Sometimes the world makes it pretty hard to be yourself - even if you're not, say, a wacky German monarch or a gay teen in 1940s Texas. But if you do happen to be Mad King Ludwig of Bavaria, James Avery of Dainsville, or anyone else with a hankering for beauty and the rashness to act on impulse, life can be difficult indeed.
Such is the setup of Paul Rudnick's Valhalla, presented by StageQ on the smaller of the Bartell Theatre's two stages, the Evjue Theatre. Rudnick cuts between the misadventures of Ludwig, the 19th-century royal with a passion for Richard Wagner's operas, and James, a small-town young man with a passion for handsome, athletically built Henry Lee.
Rudnick's conceit of jumping back and forth between two times and places - and from a historical figure to a fictional one - can seem a little forced at times. Thankfully, a brisk, funny script keeps the audience engaged; Valhalla provides more entertainment than heavy-handed "messages."
Like most of the six-person cast, Sean Langenecker handles multiple roles, from straitlaced Henry Lee at various ages to German wrestling instructor Helmut to a Wagnerian opera character. Langenecker throws himself fully into each role, creating distinct personas for each. Most funny is Helmut, who exhorts the decidedly non-athletic Ludwig to grab him in a wrestling hold, comically wiggling his whole body like an excited dog.

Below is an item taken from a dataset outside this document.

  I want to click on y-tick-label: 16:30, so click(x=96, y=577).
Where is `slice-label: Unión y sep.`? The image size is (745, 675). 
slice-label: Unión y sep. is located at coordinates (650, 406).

Another standout is Kristin Forde, who handles five roles, the most memorable of which is Sophie, the hunchbacked potential mate to Ludwig. Though very pretty herself, she imbues the part with a certain plain-girl, matter-of-fact humor (think Janeane Garofalo-as-19th-century-blueblood).
Langenecker and Forde certainly hold their own with the two central characters, James and Ludwig, played by Andy Osen and Erik Andrus Weinke, respectively. Osen's James is impish yet somewhat subdued; Osen could approach the role a little more forcefully without overdoing it. As Ludwig, Weinke goes full-bore, sometimes getting a little shrill, but that's part of the point. Ludwig exasperated those around him with his childlike willfulness.
With its naughty, rollicking humor, the first half of the play moves more quickly. The second half tries a little too hard to poignantly wrap up various threads in the story. But that's a reflection on Rudnick's script, not this cast or Tara Ayres' direction. Playing to a packed house on a recent Saturday night, the show earned plenty of laughs while dealing with a few sound glitches. All told, it's a worthwhile evening of theater done in the accessible comic style one would expect from the writer of Jeffrey and In & Out.